Sobre os profissionais de Biblioteconomia envolvidos com o projeto, Carine afirma que tanto negros como não negros têm absorvido a ideia do MNBT de forma muito positiva, promovendo uma movimentação antirracista nas bibliotecas. Segundo ela, há vários relatos de ações que estão sendo realizadas contra a invisibilização de obras de autoras negras. "Eles estão buscando informação, tomando consciência e fazendo a parte que lhes cabe para a transformação social. Isso nos dá uma enorme sensação de que estamos fazendo a coisa certa, com mais força".
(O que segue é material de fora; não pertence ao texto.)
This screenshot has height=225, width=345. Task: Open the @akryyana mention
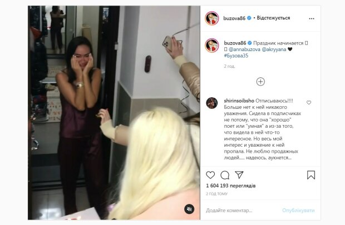pos(274,49)
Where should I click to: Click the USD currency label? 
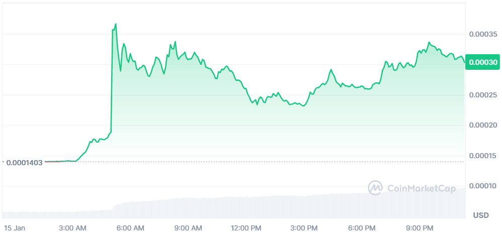tap(481, 215)
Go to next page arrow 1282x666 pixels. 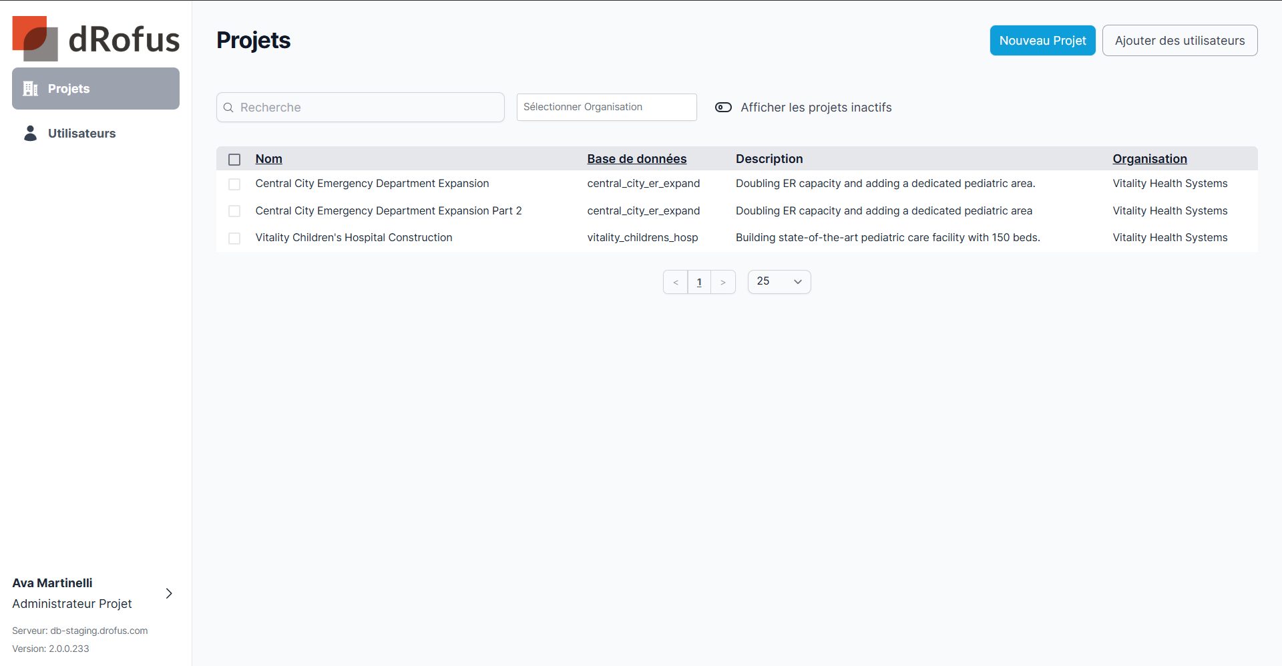(x=723, y=282)
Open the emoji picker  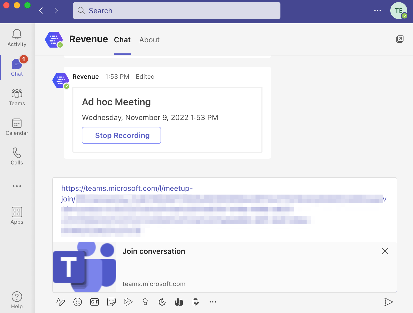click(78, 302)
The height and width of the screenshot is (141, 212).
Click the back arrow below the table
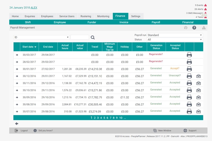tap(17, 124)
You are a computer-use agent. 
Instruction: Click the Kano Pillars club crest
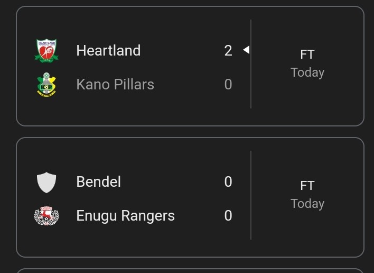(x=46, y=85)
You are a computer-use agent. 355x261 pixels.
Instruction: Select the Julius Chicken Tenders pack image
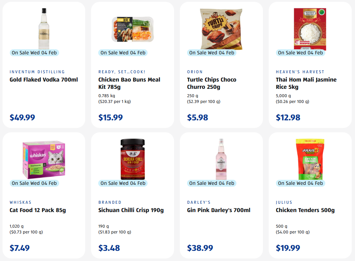pos(310,160)
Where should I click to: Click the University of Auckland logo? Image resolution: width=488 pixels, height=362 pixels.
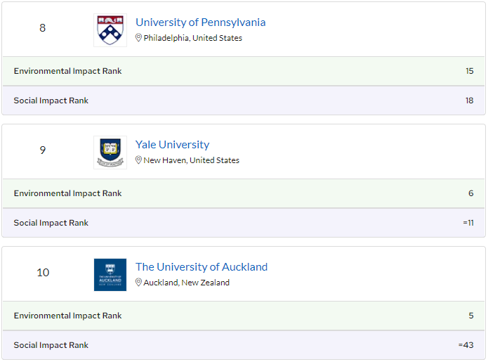[110, 275]
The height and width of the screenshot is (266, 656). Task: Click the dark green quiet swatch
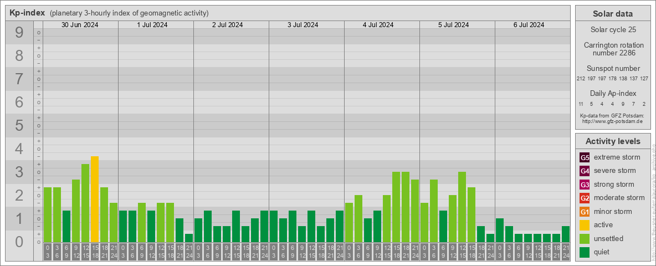585,252
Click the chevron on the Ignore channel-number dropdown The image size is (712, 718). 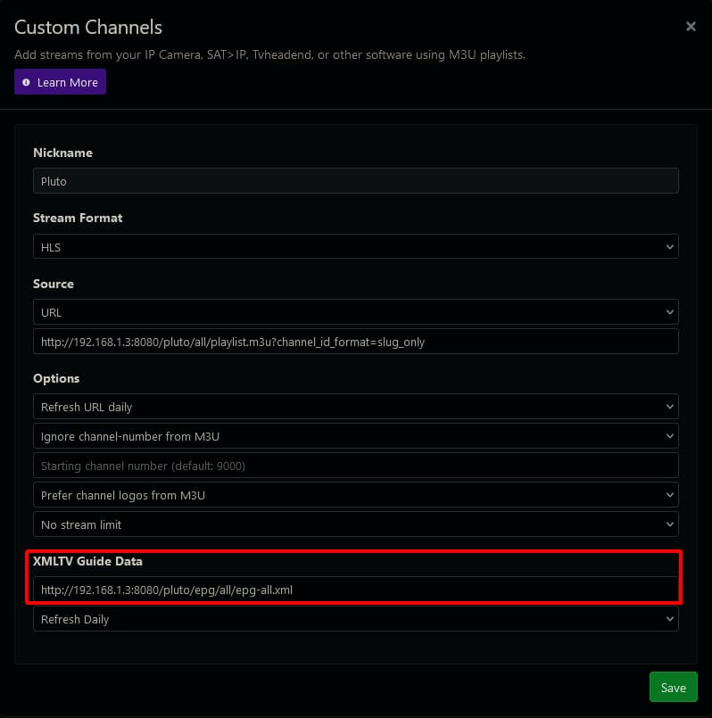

Quando questionada sobre os aprendizados conquistados nos quase cinco anos do projeto, Carine destaca a importância das iniciativas que nascem no coletivo, unindo ação e estratégia. "Correr por fora dá mais resultado do que só cobrar as instituições. É preciso assumir a nossa responsabilidade social de forma mais prática e estratégica; mudar as coisas pode ser mais simples do que se imagina. Qualquer movimento, por menor que pareça, pode balançar as estruturas da pirâmide social, principalmente se for coletivamente".
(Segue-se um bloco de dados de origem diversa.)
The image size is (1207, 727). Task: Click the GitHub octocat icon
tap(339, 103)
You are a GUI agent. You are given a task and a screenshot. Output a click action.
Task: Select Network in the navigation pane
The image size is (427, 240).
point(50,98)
E é justamente isso o que o MNBT tem comprovado ao promover transformações por meio de encontros literários, rodas de poemas e bate-papos com educadores. "Nas nossas atividades, não é raro pessoas relatarem que nunca leram um livro. Nós acabamos contribuindo para o aumento de leitores no Brasil. Além disso, quando falamos para um público, seja de dez ou de cem pessoas, e ao menos uma delas entende a importância de se ler autoras negras, acreditamos que estamos vencendo o racismo. Obras de autoras negras contribuem para a desconstrução de estereótipos sobre pessoas negras. A reprodução desses estereótipos causa mortes. Logo, ler autoras negras pode salvar vidas".